The slow second movement is a theme and variations in C minor that recalls similar slow C minor movements in other Mozart E♭ major concertos such as K. 271 and K. 364. Mozart's father, in a famous letter to Maria ("Nannerl"), expressed surprise that a call was made for the slow movement ("a rather unusual occurrence!") to be repeated.

=== III. Allegro ===

In the rondo finale, the main theme resembles that of Mozart's third horn concerto (K. 447). Adena Portowitz has noted similar features between the finale of the K. 271 and K. 482 concerti. In another similarity to K. 271, the finale is interrupted by a lengthy and slow minuet episode before returning to the main theme for a lively finish (also recalling Count Almaviva's adagio pleadings for forgiveness leading to a buffa conclusion in Le nozze di Figaro, a work that Mozart was working on at this time).
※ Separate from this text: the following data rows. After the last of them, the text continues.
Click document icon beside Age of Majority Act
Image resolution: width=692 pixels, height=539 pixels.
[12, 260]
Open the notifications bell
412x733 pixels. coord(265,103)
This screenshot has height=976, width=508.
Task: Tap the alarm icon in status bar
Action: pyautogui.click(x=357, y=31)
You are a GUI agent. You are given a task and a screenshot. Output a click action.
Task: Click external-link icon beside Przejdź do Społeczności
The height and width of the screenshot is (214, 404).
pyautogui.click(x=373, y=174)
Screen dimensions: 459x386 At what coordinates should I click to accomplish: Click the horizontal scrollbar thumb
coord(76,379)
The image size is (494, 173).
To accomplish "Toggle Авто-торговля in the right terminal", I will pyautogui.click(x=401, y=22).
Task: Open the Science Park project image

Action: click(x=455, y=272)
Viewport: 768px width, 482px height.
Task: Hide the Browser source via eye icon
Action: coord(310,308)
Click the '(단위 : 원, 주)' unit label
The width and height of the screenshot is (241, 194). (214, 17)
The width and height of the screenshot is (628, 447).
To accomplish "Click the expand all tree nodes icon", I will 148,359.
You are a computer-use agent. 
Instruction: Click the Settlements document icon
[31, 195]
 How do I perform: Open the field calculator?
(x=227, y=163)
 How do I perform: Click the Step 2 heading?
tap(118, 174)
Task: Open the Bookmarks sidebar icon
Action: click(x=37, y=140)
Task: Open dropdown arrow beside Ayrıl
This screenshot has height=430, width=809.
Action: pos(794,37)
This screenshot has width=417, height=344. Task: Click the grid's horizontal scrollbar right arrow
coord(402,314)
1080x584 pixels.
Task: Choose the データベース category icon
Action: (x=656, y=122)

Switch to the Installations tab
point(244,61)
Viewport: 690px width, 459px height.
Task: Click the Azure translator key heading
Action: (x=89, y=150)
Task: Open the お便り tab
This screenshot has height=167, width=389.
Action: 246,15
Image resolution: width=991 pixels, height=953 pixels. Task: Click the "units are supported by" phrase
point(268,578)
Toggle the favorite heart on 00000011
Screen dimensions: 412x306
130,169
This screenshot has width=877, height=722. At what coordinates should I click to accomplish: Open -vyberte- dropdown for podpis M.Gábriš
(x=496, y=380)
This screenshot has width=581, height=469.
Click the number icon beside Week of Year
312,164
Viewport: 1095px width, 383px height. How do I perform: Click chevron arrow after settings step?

The Andantino episode of K. 482 is melodically simpler than the parallel episode in K. 271, at least on paper, and less complex in form as well, consisting of two eight-bar phrases played by the orchestra and repeated with the solo, followed by a transition back to the rondo theme. (The Menuetto episode of K. 271, while often described as a set of variations, is actually in a more elaborate rounded binary form with both parts repeated, again followed by a transition back to the main rondo theme.) M.S. Cole has noted that the K. 482's finale marks Mozart's last use of potpourri in his compositions.

This movement was featured in the film Amadeus.